Exercise input
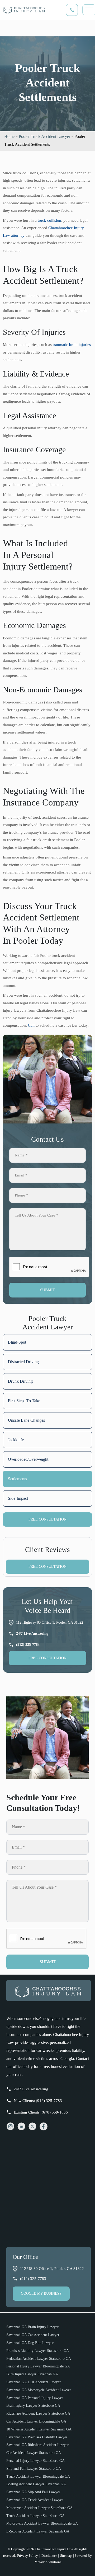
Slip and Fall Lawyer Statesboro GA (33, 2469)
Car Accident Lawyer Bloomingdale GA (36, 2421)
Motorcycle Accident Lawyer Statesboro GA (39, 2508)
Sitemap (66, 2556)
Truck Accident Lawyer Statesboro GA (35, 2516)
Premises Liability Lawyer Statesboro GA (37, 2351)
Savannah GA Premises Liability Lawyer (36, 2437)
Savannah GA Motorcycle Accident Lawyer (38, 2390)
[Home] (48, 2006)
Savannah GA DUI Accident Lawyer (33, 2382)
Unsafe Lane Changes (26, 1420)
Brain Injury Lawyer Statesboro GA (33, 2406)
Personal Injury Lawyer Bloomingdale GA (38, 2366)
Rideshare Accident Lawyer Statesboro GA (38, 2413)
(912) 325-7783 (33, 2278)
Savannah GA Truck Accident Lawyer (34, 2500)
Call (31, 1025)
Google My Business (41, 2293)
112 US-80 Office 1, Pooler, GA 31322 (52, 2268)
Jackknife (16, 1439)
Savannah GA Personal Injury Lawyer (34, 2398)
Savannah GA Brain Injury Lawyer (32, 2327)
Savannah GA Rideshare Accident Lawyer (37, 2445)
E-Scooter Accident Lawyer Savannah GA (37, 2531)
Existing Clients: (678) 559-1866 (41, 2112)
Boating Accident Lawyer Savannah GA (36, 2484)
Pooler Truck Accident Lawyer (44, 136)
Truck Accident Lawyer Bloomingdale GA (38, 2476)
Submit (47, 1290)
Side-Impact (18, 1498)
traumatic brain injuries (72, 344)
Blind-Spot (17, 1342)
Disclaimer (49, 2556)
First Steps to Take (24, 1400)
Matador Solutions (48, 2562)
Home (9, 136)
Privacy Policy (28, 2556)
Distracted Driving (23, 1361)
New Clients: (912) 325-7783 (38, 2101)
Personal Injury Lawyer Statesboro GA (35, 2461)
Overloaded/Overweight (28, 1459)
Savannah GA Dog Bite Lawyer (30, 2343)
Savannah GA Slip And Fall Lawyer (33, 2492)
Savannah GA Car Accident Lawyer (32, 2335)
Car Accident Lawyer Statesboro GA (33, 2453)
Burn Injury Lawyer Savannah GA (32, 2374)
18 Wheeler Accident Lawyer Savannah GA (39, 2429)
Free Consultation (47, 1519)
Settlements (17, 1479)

==

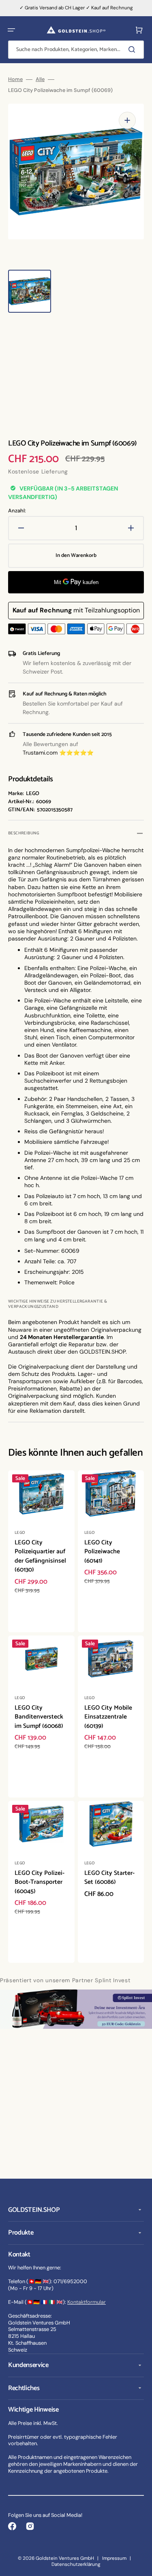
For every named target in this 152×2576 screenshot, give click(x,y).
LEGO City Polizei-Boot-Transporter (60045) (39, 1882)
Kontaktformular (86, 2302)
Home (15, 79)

==

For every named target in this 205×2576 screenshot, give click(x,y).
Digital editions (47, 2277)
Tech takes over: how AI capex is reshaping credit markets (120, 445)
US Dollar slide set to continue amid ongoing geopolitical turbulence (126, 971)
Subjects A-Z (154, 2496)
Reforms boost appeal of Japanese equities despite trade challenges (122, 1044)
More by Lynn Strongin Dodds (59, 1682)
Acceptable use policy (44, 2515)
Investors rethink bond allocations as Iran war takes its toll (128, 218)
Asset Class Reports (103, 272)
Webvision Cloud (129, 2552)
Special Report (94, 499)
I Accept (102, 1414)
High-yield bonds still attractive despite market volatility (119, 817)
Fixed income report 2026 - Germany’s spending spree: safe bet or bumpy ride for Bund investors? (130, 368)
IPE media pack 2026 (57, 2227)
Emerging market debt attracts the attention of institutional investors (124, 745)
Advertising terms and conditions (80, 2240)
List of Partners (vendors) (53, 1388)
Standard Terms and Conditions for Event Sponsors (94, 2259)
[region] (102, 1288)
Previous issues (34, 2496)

Task item
Would you print exactly and only the lines of the material above that run from the line with "Reforms boost appeal" through the line with "Asset Class Reports (103, 272)", both included?

Written response
Reforms boost appeal of Japanese equities despite trade challenges (122, 1044)
More by Lynn Strongin Dodds (59, 1682)
Acceptable use policy (44, 2515)
Investors rethink bond allocations as Iran war takes its toll (128, 218)
Asset Class Reports (103, 272)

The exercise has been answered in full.